# Barton Lake - Montpelier



## Lakota55 (Apr 29, 2011)

Been having a great time with 15 to 17" bass recently. After this last front, the lockjaw set in. Got a couple bass and a small Pike and lost a nice Pike (due to him breaking my lure) this morning.
Been hitting on 7 1/2 to 10" worms around the points and in the shallows. Fish still holding 8 to 14' and water temp was 74*.
Would like to know who spilled the oil in the water at the boat ramp! What a mess.
Well if anyone is interested in fishing Barton, I will keep you posted on the conditions. I fish there religiously every sat and sun at 6am to 12 noon. Been a great lake to fish in.
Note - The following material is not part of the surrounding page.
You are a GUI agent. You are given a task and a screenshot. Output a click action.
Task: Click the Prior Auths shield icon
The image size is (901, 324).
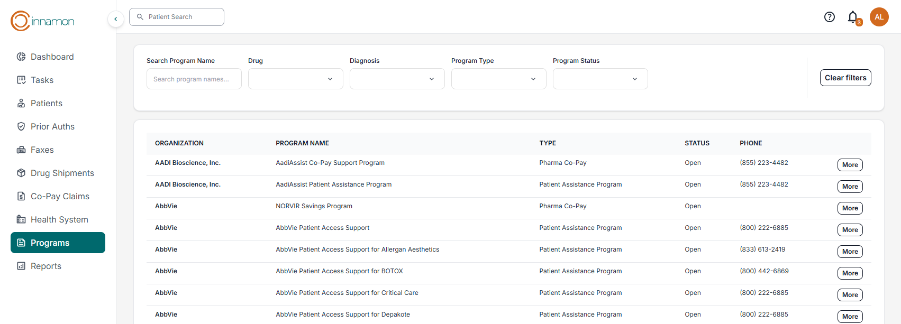pos(21,126)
The points are you're best bet and throw right onto shore and drag it in, then hold on....most of the time.
Happy fishing!


----------



## mlayers (Aug 22, 2011)

I fish there for the rainbows. I have not done very well for any other type of fish there. I could never find out when the gills was biting and I could not find the crappies this spring either. I don't have a boat so that could be the problem.......Matt


----------



## Lakota55 (Apr 29, 2011)

The DNR stocks trout into McKarns, the bigger of the two lakes. Barton is the lake on the northside before you get to the bridge. There are a couple good bluegill holes. Since it flooded out twice this year, a lot of the fish went into the river.
I have caught only 4 pike this year compared to 3 to 5 a day last year (wknds only). Bass are plentiful in the 15 to 17" range.
Barton is a lot easier to walk around than McKarns. If you park b4 the bridge on the right, walk to the west side past the 1st bay and that point is good fishing. If you continue around to the north, the next bay has the gills!
Good luck!


----------



## jhammer (Jun 13, 2011)

I fly fished there a couple of times and caught some decent bass. Usually, I hit the river though. I get lots of rock bass and some smallies up that way.


----------



## mlayers (Aug 22, 2011)

Is there any size to the gills that you catch there......Matt


----------



## Lakota55 (Apr 29, 2011)

Last weekend was the pits at Barton. Weather locked jawed the bass. Caught 2 pike in the shallows at 28 and 33". In the freezer! The bigger pike should be moving into the shallows this week as the cold nights has dropped the water temp. Usually find them in 3 to 8' on the east side of the lake. I use extremely bright lures and they love them. Wish I could have caught the follower...he was over 40". Well, we'll see what happens this weekend!


----------



## mlayers (Aug 22, 2011)

How has the fishing been at Barton Lake this past week. Has the gills and crappies been hitting. I was thinking about heading over there this Saturday to see if anything is biting. Maybe I will see some of you guys there......Matt


----------



## Lakota55 (Apr 29, 2011)

Last wekend only 3 small bass. Felt like the fish were running from me. Saw some schooling fish sunday but not hitting lures. Hopefully this am(9-24), I will have some luck. Finder has been showing lots of fish 14' and temp was 67*. Off the points is where I'm finding the fish. Will let you know how it goes this morning.


----------



## mlayers (Aug 22, 2011)

Has the fishing picked up any. I was wanting to get out this weekend but coming down with a bad cough and sore throat....


----------



## olderfer (Feb 2, 2009)

mlayers said:


> Has the fishing picked up any. I was wanting to get out this weekend but coming down with a bad cough and sore throat....



Take two aspirins and call me on Monday.

Jim


----------



## mlayers (Aug 22, 2011)

Is the crappie and gills been bite here yet....


----------



## lunker43612 (Nov 23, 2011)

where is barton lake. i fish nettle lunker 43612


----------



## mlayers (Aug 22, 2011)

County road J between 10 and 8.5 north side


----------